— Given problem —
In the records below, switch "tweet" to "post" in the lines from the one with "Task: Click the word Can't in tweet" to the one with "Action: click(105, 365)", both ends included. Give only those lines, with the pictures left out and everything else unchanged.

— Material for this exercise —

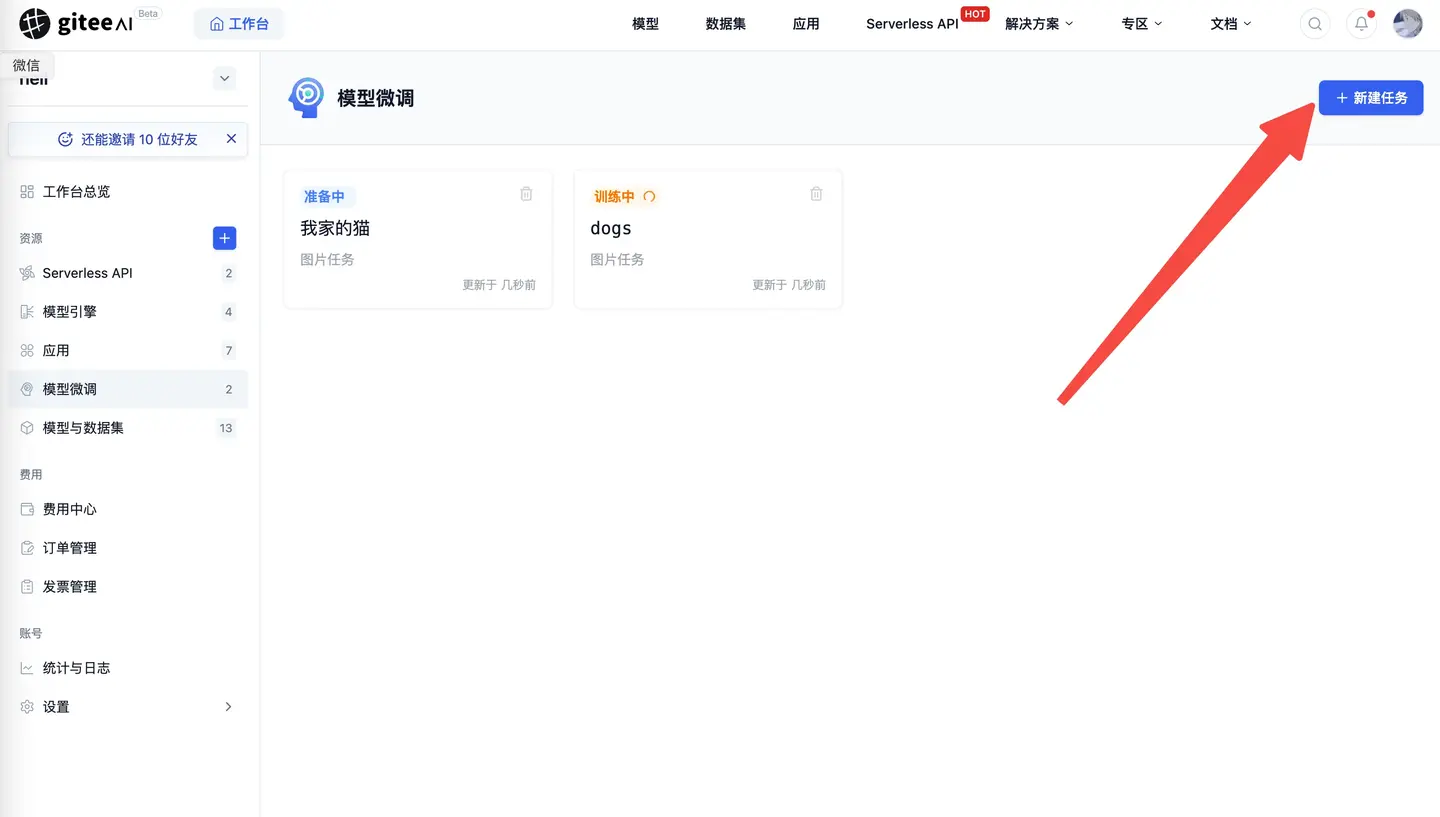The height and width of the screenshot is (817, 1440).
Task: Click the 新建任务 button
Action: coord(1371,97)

* * *

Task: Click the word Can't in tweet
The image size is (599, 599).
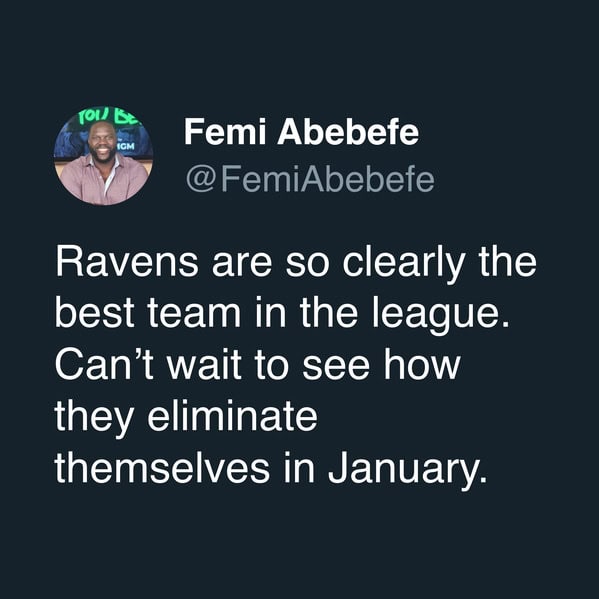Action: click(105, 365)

— Task answer —
Task: Click the word Can't in post
The image size is (599, 599).
Action: click(105, 365)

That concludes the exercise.